Perhaps the most intriguing aspect of Reqorsa® is its dual mechanism of action. Beyond delivering the TUSC2 tumor suppressor gene to directly halt cancer growth, the therapy also appears to act as a powerful immune stimulant, effectively recruiting the body's innate defenses.

A third preclinical study revealed that restoring TUSC2 function with Reqorsa® dramatically boosts the activity of Natural Killer (NK) cells. NK cells are a type of white blood cell that act as the immune system's first line of defense, capable of recognizing and destroying tumor cells without prior sensitization. The study found that treatment with Reqorsa® increased the expression of granzyme B and perforin—the toxic molecules NK cells use to puncture and kill their targets.

This enhanced immune attack had profound effects in mouse models. In the therapeutic setting, where treatment began after tumors were established, an astonishing 67% of mice with a specific genetic background achieved complete tumor regression. These findings position Reqorsa® as a potent immunomodulatory agent that functions as both a direct tumor suppressor and an activator of NK cell-mediated immunity, a combination that could lead to more durable and complete responses.

The Path from Lab to Clinic

While these preclinical results are highly encouraging, Genprex is already advancing Reqorsa® through human clinical trials. The therapy, which uses a non-viral lipid nanoparticle to deliver the TUSC2 gene intravenously, is designed to be taken up preferentially by cancer cells.
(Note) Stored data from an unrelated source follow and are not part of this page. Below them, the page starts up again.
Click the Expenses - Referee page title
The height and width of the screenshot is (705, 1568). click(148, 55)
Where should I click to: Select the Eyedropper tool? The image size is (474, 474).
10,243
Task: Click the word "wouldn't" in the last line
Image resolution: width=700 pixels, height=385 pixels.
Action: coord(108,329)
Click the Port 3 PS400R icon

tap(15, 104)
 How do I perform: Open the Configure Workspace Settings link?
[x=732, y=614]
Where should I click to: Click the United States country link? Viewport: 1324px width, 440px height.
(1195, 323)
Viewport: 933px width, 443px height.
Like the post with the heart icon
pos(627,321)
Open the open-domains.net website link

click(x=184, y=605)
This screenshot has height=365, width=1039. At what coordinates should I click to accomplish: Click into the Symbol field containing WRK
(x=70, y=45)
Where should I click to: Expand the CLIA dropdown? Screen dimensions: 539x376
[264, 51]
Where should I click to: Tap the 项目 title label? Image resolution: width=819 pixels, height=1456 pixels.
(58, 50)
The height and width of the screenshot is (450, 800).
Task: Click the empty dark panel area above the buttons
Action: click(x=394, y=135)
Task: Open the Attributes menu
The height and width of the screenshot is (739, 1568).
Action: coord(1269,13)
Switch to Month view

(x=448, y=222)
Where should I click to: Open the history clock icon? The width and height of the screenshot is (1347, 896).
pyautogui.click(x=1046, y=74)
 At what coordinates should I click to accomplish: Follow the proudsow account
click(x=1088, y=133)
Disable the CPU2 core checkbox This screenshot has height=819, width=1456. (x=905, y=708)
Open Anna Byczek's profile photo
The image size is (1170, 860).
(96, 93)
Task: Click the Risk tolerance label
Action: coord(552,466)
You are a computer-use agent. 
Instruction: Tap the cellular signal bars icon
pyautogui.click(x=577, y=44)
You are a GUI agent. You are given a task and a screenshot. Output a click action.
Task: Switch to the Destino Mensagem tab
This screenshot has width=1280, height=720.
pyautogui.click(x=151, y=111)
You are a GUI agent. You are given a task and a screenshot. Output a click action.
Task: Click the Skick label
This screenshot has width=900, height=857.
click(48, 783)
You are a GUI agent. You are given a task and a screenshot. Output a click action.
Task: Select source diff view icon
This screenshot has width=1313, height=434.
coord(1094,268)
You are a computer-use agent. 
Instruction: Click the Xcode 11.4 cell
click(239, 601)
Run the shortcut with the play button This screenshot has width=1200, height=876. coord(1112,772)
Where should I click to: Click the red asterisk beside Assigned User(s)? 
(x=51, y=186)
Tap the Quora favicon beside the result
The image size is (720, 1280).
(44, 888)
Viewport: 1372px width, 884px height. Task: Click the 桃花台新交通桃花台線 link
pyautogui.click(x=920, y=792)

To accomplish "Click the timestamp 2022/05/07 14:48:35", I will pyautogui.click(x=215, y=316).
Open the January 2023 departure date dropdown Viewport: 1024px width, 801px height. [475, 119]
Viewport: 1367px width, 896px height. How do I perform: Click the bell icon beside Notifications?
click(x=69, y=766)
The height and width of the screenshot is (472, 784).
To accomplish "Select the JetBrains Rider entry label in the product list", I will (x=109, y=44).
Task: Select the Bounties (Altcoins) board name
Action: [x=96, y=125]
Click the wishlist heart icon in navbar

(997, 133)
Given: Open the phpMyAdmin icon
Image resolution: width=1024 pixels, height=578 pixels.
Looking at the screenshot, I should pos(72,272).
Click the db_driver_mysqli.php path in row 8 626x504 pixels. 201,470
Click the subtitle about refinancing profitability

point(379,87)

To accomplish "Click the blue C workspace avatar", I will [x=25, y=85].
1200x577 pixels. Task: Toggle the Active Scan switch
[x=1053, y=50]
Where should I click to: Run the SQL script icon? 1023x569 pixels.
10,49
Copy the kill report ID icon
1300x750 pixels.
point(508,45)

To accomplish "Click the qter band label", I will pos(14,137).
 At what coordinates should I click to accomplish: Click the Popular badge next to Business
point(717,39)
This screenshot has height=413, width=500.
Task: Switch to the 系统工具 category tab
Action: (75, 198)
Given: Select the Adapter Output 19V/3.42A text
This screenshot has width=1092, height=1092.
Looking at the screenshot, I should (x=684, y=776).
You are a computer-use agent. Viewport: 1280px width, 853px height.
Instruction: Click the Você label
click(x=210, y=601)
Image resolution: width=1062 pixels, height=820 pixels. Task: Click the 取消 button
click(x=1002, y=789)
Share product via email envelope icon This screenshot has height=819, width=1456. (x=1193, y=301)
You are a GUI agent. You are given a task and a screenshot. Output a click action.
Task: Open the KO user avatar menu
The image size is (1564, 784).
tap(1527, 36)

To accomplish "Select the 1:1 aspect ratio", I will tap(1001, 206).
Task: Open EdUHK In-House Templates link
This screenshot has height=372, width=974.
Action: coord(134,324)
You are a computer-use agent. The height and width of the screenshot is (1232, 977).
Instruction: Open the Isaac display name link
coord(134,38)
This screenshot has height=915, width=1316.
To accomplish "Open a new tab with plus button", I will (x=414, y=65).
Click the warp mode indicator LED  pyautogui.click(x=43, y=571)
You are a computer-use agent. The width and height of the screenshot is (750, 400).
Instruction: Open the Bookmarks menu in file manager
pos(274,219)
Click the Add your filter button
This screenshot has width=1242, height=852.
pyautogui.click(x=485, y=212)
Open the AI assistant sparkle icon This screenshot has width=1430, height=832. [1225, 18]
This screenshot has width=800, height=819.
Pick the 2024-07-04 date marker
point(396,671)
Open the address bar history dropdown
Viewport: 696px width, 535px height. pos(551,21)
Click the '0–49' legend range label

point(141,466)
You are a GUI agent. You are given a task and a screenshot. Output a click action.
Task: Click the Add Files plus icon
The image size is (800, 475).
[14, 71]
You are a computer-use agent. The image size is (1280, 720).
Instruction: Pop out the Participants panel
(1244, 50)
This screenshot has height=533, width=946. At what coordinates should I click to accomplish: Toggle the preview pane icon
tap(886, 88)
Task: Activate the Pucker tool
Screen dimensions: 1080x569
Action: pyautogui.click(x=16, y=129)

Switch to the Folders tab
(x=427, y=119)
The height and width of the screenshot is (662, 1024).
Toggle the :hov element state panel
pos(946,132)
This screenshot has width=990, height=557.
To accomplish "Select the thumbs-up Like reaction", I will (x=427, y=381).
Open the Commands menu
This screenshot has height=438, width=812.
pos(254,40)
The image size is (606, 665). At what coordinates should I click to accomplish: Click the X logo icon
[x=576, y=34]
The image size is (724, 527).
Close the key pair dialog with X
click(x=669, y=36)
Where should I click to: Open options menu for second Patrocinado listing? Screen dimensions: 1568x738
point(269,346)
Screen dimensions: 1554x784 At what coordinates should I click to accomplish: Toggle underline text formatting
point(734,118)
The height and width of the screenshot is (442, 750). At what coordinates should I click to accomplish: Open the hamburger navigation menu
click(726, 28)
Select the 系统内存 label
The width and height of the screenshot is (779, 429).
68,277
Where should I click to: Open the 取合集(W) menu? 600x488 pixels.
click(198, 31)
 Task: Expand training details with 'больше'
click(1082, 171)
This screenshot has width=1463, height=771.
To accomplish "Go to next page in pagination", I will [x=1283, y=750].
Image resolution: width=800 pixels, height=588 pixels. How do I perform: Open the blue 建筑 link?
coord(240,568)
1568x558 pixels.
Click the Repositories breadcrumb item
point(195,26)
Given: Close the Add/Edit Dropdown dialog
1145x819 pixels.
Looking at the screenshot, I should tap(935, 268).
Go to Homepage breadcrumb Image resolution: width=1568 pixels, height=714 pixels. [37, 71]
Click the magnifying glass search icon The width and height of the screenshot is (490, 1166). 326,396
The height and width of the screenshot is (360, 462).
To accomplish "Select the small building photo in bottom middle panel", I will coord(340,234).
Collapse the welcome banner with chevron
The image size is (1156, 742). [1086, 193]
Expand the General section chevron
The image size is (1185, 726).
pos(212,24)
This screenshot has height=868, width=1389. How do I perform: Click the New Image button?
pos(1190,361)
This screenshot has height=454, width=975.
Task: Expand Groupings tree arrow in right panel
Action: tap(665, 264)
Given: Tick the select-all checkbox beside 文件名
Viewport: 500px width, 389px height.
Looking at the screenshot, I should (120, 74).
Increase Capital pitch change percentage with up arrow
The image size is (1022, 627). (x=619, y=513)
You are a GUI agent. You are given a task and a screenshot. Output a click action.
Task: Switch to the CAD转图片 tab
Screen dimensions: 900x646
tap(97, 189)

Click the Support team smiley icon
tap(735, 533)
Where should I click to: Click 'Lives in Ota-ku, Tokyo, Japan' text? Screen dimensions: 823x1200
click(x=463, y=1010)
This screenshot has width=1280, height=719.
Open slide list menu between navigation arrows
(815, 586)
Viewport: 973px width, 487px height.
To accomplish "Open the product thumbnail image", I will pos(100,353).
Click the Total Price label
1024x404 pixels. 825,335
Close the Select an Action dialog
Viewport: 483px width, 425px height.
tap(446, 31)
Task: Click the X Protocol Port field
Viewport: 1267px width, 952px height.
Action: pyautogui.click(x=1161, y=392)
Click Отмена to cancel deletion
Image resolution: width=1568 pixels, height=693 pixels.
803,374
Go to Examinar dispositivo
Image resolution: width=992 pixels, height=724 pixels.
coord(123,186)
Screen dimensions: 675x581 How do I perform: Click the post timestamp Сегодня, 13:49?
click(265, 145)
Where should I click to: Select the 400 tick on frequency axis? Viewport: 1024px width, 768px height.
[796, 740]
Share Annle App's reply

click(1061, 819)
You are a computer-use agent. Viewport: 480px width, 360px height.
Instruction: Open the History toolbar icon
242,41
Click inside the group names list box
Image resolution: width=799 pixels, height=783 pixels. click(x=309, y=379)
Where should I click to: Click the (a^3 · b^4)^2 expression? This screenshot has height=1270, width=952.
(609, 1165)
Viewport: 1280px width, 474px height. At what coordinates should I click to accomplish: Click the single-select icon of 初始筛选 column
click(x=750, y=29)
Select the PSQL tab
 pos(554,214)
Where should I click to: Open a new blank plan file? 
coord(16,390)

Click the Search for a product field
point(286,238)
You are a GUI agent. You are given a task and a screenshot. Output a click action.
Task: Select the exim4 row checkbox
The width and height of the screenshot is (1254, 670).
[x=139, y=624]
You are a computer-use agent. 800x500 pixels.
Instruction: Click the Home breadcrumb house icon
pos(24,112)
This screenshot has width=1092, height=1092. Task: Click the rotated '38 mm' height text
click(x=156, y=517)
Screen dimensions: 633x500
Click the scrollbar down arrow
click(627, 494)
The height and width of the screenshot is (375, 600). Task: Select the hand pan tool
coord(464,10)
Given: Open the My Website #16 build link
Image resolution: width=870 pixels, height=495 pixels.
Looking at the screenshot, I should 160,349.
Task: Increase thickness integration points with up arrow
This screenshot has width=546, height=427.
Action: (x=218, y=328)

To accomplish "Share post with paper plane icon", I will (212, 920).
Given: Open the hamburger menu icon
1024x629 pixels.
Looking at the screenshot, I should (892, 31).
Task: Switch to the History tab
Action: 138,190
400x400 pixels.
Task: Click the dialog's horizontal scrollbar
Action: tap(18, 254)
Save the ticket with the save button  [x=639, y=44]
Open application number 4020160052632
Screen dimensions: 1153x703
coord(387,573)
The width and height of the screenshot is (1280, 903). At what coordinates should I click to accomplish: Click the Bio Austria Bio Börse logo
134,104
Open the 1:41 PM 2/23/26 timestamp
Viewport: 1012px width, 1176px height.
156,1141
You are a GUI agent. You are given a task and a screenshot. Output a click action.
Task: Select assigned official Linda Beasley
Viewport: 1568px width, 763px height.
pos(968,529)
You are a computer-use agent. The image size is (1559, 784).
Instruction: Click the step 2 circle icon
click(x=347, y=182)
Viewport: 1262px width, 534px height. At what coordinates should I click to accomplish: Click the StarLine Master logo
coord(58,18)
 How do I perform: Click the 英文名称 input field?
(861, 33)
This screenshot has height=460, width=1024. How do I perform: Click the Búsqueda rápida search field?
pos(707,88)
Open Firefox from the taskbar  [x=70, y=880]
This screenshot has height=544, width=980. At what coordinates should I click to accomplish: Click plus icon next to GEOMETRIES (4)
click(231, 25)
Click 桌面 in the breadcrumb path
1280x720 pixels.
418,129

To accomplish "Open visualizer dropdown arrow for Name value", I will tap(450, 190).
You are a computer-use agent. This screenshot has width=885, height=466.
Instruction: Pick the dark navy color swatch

The company is currently enrolling patients in two key studies. The Acclaim-1 trial is evaluating Reqorsa® in combination with AstraZeneca's Tagrisso® for NSCLC patients who have progressed on that drug. The Acclaim-3 trial is testing Reqorsa® in combination with Genentech's Tecentriq® as a maintenance therapy for patients with extensive-stage small cell lung cancer (SCLC).

Significantly, both of these lung cancer programs have received Fast Track Designation from the U.S. Food and Drug Administration (FDA), a status designed to expedite the review of drugs that fill an unmet medical need. The SCLC program also has an Orphan Drug Designation, providing incentives to develop therapies for rare diseases. These regulatory milestones are crucial for a clinical-stage company like Genprex, as they can accelerate the path from lab to clinic and, ultimately, to patients. The comprehensive data set to be presented at AACR provides a robust scientific foundation for these ongoing trials, signaling a potentially transformative new approach in the fight against lung cancer.